Royal Ascot 2026: King Charles and Queen Camilla lead the carriage procession down the course
The monarch and Queen revived the daily carriage procession from Windsor as the five-day meeting opened, with the King's racing colours once again on show at one of the calendar's social highlights.
Marcus Bellamy
Writer ·

One of the most recognisable images of the British summer returned this week as King Charles III and Queen Camilla led the daily carriage procession at Royal Ascot. The 2026 meeting ran from 16 to 20 June, with the royal couple maintaining the tradition of arriving by horse-drawn carriage from Windsor Castle to the Berkshire racecourse.

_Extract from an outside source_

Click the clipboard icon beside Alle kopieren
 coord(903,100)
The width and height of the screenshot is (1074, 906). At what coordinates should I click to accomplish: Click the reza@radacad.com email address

The procession, in which a line of open landaus travels the length of the straight mile before the assembled grandstands, marks the formal start of each day's racing. It remains one of the few occasions when the public can see the monarch in such a relaxed and accessible ceremonial setting.
For the King, a keen follower of racing who inherited his late mother's deep interest in the sport, Ascot is among the more personal of the summer's set-piece events.
Pageantry on the straight mile
On one of the meeting's days, the King and Queen led the procession accompanied by the Earl of Snowdon, David Armstrong-Jones, and his partner, the inclusion of guests in the royal carriages being a long-standing feature of the event. The King wore traditional morning dress, with a grey morning coat, matching trousers and a black top hat.
Queen Camilla opted for an elegant tailored dress coat, completed with a historic brooch from the royal collection, in keeping with the heightened formality that the royal enclosure has long demanded of those attending.
The carriage procession is timed to precision and the horses are drawn from the Royal Mews, adding a note of state ceremony to a sporting fixture that is as much about social tradition as it is about the racing itself.
The composition of the procession changes from day to day, with different members of the Royal Family and invited guests sharing the carriages over the course of the week. The crowd's anticipation of who will appear in each landau has become part of the daily ritual, with onlookers tracking the arrivals as keenly as the form of the horses in the opening race.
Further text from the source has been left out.